* **Try it**:
The material below holds pictures; leave them out, and copy exactly, and only, the lines from the one with "Services (365, 38)" through the last.

* **Data records**:

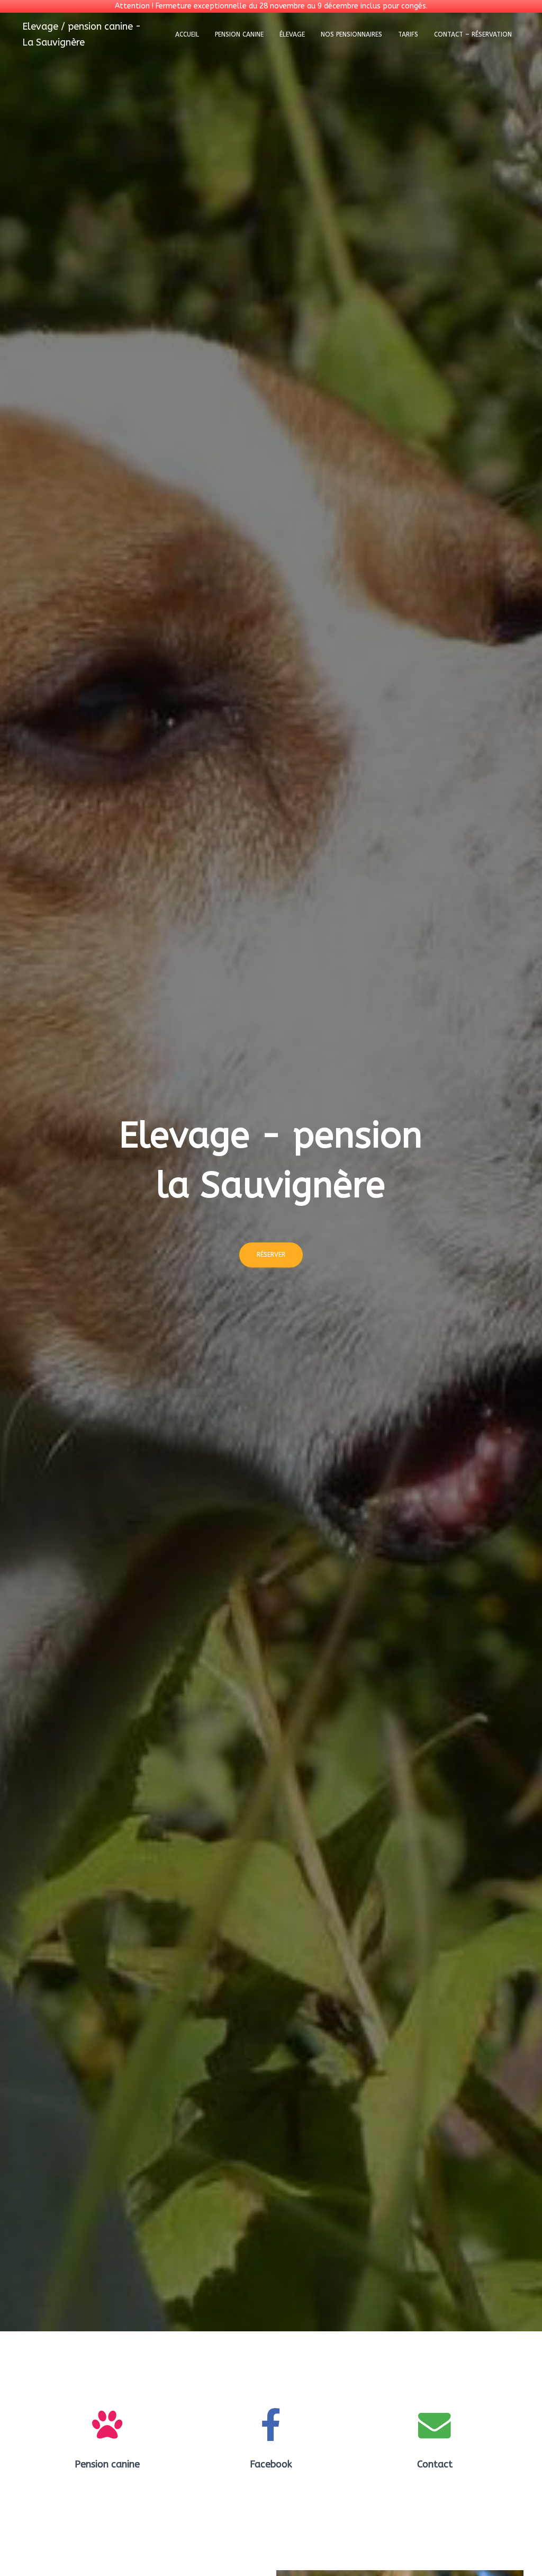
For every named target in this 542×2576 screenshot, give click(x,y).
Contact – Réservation (473, 34)
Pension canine (239, 34)
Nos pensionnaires (351, 34)
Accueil (187, 34)
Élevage (292, 34)
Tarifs (408, 34)
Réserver (271, 1254)
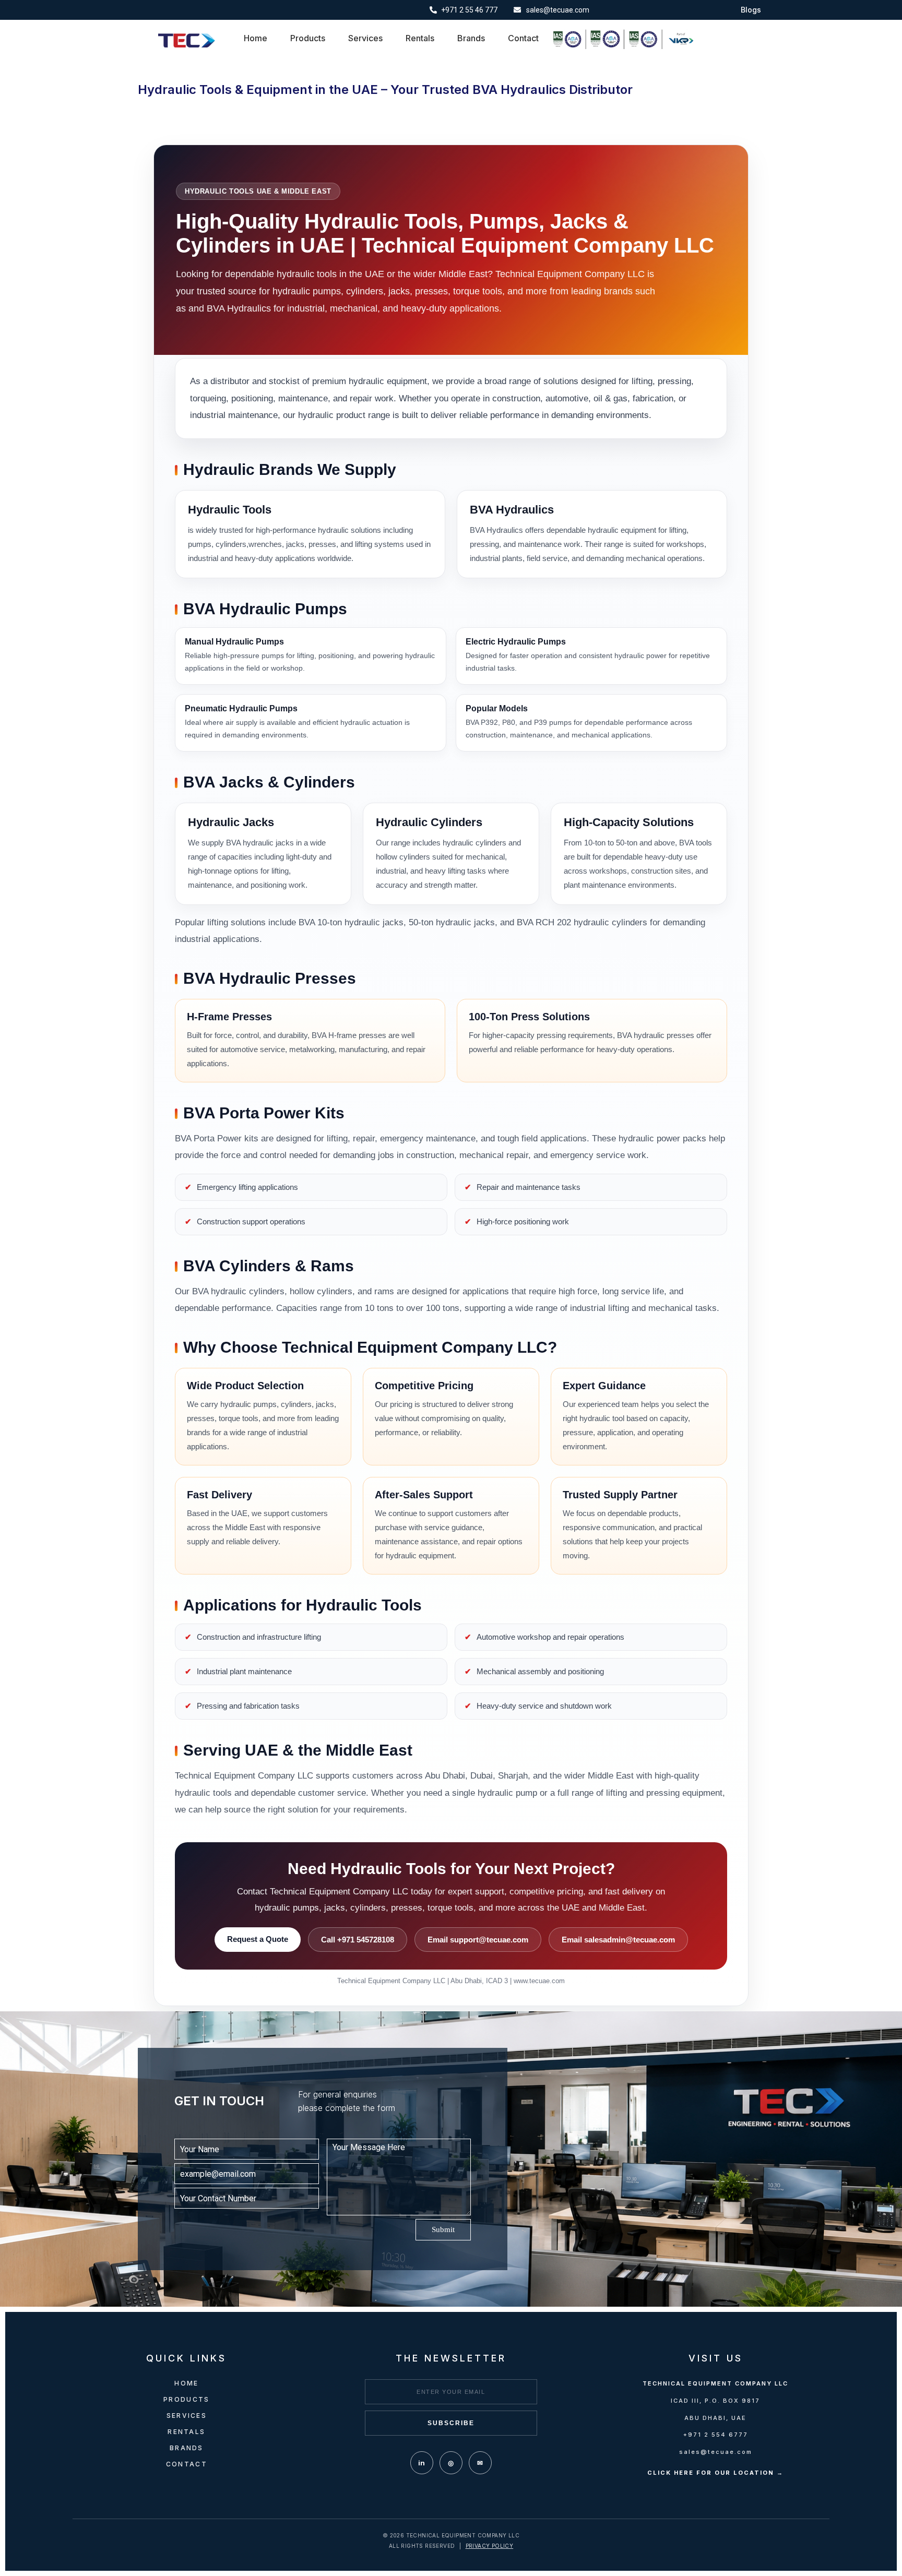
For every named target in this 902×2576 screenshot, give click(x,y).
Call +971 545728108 (357, 1939)
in (421, 2463)
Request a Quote (257, 1939)
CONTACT (186, 2464)
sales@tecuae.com (715, 2451)
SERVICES (187, 2415)
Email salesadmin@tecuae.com (618, 1939)
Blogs (751, 10)
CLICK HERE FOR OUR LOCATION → (715, 2472)
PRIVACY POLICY (490, 2546)
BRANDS (187, 2448)
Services (365, 38)
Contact (523, 38)
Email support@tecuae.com (478, 1939)
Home (255, 38)
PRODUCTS (186, 2399)
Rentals (420, 38)
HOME (186, 2383)
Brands (471, 38)
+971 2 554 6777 (715, 2434)
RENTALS (186, 2432)
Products (307, 38)
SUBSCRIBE (451, 2423)
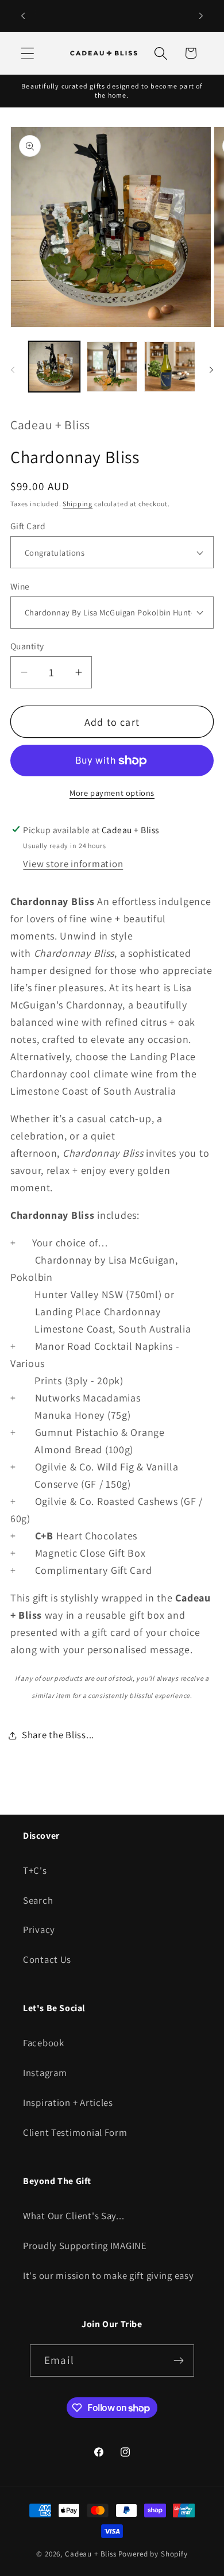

* **Task answer**:
Services (365, 38)
Contact (523, 38)
Email support@tecuae.com (478, 1939)
Home (255, 38)
PRODUCTS (186, 2399)
Rentals (420, 38)
HOME (186, 2383)
Brands (471, 38)
+971 2 554 6777 (715, 2434)
RENTALS (186, 2432)
Products (307, 38)
SUBSCRIBE (451, 2423)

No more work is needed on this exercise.